## [Problem]
Among the entries below, only the lines starting at the one with "Publicidad (352, 2502)" and ending at the one with "Front Page (820, 79)", both included, are to be printed exactly.

(Material to process Opens)

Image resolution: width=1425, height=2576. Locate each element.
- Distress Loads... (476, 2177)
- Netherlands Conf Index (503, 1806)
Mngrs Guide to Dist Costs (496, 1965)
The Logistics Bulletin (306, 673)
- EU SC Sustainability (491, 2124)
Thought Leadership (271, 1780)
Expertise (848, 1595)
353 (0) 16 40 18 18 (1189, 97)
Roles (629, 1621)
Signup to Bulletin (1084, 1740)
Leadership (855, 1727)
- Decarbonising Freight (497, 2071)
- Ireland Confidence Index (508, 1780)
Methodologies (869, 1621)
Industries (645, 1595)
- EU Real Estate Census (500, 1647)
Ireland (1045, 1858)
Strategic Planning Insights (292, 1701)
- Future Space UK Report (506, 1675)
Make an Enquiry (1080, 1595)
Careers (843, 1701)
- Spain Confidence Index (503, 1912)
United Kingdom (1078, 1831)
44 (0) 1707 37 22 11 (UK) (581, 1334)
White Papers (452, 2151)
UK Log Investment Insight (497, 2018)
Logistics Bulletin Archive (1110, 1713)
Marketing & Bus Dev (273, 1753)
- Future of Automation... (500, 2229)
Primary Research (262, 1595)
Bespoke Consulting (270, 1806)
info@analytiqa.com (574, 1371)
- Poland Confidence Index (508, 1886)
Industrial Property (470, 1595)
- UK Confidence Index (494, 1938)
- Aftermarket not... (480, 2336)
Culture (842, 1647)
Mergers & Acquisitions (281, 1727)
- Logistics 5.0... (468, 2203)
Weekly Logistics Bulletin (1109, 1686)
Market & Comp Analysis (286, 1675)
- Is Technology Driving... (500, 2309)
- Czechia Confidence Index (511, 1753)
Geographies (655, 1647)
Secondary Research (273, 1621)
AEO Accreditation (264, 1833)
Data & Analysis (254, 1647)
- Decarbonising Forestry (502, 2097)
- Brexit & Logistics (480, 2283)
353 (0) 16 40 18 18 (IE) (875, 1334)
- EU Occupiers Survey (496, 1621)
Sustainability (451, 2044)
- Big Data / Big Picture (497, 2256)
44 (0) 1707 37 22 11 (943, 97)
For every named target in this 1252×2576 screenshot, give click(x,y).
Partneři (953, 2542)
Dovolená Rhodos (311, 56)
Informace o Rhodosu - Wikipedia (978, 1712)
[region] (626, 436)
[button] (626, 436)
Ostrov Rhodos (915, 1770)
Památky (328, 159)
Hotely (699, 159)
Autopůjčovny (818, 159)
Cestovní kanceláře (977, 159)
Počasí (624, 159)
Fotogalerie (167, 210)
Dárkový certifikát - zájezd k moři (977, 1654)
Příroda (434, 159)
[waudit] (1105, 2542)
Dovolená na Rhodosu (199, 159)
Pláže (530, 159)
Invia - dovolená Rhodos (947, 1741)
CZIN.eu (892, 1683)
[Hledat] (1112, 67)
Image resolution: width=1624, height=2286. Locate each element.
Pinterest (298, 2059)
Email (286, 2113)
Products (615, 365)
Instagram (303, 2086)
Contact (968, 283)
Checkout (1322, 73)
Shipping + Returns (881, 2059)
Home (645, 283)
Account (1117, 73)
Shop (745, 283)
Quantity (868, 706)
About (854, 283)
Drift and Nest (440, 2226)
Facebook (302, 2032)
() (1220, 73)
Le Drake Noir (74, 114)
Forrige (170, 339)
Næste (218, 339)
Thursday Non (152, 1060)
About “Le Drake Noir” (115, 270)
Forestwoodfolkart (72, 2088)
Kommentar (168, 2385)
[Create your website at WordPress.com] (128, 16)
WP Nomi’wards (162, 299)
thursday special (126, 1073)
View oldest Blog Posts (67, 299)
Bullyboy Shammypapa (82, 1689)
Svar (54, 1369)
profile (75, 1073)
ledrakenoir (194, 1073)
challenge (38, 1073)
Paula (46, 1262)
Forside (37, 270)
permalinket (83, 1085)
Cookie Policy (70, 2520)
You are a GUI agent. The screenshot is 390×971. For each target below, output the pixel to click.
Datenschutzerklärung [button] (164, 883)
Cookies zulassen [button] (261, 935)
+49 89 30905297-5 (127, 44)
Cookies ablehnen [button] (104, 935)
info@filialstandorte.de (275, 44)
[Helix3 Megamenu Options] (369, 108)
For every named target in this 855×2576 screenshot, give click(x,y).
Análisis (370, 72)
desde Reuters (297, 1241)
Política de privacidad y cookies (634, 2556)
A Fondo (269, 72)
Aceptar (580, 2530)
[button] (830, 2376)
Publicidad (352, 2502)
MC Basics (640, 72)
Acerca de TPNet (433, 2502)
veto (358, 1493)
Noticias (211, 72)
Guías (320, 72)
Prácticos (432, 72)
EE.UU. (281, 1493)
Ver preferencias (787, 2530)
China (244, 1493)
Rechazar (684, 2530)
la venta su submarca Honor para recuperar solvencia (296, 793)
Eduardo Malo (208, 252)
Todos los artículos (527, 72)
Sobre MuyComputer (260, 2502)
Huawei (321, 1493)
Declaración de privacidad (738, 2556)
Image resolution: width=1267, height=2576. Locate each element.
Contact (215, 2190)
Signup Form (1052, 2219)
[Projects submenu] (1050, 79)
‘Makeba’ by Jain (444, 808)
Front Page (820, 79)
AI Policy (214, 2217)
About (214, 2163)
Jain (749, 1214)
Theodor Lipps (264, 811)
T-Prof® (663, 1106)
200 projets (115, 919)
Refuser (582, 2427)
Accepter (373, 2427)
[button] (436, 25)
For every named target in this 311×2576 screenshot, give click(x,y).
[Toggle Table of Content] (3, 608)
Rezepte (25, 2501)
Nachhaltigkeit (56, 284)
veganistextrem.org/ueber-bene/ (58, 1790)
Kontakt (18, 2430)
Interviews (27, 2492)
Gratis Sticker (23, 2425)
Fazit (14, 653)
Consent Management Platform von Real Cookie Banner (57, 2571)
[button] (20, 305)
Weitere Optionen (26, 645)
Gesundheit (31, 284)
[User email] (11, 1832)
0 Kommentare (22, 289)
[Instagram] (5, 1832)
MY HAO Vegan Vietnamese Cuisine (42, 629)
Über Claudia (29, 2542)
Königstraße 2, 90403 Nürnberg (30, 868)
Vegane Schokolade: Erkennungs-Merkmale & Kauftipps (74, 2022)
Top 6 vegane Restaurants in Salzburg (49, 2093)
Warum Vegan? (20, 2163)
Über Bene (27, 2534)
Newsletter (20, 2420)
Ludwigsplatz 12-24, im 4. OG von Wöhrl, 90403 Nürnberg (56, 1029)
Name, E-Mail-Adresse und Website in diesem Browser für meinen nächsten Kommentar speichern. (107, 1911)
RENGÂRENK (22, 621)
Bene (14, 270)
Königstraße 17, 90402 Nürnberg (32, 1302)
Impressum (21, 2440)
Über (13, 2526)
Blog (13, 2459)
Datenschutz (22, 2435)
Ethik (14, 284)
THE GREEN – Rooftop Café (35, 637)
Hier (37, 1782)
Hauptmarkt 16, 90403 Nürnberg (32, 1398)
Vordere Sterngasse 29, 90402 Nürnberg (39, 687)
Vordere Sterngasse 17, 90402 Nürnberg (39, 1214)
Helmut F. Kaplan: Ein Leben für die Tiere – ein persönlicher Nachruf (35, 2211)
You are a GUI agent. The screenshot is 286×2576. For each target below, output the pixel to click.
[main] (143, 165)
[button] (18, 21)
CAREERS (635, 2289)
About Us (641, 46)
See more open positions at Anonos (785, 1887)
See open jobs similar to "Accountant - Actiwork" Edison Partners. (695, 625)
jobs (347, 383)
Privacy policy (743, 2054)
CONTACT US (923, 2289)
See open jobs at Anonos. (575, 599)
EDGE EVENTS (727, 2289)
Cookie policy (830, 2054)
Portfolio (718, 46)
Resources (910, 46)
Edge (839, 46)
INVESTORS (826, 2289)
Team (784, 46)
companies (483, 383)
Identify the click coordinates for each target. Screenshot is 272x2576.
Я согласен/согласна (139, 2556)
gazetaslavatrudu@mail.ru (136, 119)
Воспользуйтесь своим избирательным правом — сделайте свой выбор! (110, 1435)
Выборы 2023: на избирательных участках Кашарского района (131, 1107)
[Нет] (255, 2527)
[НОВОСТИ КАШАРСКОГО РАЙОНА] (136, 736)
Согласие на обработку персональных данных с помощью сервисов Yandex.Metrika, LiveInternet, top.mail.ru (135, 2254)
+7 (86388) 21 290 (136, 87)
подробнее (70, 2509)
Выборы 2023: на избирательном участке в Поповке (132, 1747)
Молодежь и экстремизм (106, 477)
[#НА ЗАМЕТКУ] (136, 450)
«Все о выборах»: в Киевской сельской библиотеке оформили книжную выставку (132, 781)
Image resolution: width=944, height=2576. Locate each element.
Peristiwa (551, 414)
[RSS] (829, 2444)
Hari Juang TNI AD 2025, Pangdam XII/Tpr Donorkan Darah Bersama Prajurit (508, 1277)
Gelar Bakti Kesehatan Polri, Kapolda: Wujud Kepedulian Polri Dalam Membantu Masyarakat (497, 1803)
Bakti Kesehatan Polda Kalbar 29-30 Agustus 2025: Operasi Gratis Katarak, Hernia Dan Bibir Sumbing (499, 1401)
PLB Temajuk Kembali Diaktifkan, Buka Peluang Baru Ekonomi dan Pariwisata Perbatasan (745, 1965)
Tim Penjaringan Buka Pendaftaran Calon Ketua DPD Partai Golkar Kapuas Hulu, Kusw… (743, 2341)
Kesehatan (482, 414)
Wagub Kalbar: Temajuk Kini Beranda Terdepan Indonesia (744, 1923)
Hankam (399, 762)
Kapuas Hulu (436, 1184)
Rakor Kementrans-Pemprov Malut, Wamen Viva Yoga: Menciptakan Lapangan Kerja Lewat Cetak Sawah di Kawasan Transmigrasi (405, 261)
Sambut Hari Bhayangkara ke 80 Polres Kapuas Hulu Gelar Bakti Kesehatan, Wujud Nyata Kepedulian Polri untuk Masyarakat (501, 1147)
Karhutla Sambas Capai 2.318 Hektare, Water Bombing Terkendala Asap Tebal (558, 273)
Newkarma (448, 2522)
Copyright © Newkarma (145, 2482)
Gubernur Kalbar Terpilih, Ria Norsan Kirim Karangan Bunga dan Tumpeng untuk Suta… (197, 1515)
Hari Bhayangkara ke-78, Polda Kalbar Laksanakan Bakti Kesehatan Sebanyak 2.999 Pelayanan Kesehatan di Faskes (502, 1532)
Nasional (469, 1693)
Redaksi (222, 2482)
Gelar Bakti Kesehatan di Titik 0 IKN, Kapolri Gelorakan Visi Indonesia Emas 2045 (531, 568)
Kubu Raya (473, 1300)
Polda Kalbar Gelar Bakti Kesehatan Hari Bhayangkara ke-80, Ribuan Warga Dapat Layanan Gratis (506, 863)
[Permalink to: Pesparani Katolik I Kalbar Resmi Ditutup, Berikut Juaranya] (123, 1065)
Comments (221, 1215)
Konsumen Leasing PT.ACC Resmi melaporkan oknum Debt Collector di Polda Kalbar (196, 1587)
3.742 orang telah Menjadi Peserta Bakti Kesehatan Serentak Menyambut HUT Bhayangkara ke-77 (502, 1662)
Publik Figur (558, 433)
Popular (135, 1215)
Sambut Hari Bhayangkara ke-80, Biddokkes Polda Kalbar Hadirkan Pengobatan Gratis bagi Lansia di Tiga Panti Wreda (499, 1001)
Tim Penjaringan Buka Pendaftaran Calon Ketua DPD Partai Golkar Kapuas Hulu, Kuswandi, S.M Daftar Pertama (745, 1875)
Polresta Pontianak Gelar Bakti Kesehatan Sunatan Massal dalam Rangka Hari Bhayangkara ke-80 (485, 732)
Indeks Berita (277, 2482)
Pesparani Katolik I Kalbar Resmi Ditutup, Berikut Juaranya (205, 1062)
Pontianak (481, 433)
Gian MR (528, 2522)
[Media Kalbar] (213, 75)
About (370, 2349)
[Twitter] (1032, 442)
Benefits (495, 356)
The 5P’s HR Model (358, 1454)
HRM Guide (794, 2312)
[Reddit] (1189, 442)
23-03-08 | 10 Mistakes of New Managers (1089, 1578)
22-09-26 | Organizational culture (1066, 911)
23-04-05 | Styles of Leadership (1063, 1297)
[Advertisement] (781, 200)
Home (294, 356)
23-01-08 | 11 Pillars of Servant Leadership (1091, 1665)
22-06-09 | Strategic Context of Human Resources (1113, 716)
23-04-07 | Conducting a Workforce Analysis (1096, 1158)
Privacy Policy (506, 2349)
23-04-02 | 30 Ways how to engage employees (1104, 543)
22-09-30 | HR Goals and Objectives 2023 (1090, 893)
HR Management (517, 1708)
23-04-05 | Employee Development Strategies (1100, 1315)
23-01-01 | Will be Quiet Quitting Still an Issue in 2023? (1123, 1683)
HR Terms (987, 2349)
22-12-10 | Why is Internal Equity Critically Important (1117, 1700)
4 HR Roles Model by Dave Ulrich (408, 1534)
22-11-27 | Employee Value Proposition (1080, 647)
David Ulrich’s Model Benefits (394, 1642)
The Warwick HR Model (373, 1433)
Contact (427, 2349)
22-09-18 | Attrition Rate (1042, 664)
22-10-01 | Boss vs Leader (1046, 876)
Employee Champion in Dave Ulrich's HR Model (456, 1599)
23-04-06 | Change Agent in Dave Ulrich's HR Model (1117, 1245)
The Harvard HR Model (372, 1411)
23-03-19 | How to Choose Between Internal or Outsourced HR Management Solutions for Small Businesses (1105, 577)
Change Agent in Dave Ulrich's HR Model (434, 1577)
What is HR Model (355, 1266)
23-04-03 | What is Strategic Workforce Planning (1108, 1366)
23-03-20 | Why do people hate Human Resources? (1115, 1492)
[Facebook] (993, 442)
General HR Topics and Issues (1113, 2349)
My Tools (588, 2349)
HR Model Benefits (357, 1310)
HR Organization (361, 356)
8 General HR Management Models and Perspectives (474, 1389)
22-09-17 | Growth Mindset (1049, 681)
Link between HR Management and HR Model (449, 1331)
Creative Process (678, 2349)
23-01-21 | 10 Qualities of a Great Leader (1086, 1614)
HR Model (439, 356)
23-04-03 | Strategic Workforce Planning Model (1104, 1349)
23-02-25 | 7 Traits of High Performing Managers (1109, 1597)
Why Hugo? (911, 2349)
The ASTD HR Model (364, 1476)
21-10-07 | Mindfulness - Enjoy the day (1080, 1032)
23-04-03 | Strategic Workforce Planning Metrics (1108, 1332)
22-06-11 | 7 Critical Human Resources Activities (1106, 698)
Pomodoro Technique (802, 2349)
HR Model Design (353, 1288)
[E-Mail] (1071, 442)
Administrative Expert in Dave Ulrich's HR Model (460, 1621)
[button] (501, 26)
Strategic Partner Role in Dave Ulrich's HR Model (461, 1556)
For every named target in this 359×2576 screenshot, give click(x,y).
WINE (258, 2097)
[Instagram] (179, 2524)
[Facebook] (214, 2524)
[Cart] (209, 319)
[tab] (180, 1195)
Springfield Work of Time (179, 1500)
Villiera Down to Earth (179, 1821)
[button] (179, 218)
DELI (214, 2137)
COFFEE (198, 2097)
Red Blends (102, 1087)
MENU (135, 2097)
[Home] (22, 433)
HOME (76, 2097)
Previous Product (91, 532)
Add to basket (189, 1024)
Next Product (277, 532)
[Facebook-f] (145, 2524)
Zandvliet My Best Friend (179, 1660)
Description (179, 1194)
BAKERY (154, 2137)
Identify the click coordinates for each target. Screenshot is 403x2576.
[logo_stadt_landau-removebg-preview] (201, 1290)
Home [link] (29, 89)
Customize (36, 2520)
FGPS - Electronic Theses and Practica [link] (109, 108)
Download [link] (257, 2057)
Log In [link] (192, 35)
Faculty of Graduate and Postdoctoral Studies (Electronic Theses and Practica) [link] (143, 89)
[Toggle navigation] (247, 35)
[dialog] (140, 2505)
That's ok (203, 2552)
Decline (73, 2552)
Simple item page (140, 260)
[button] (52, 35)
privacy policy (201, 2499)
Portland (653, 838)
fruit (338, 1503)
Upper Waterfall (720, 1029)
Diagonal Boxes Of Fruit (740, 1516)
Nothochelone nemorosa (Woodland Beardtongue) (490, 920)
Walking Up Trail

(Material to process Closes)

## [Task response]
Publicidad (352, 2502)
MC Basics (640, 72)
Acerca de TPNet (433, 2502)
veto (358, 1493)
Noticias (211, 72)
Guías (320, 72)
Prácticos (432, 72)
EE.UU. (281, 1493)
Ver preferencias (787, 2530)
China (244, 1493)
Rechazar (684, 2530)
la venta su submarca Honor para recuperar solvencia (296, 793)
Eduardo Malo (208, 252)
Todos los artículos (527, 72)
Sobre MuyComputer (260, 2502)
Huawei (321, 1493)
Declaración de privacidad (738, 2556)
Image resolution: width=1267, height=2576. Locate each element.
Contact (215, 2190)
Signup Form (1052, 2219)
[Projects submenu] (1050, 79)
‘Makeba’ by Jain (444, 808)
Front Page (820, 79)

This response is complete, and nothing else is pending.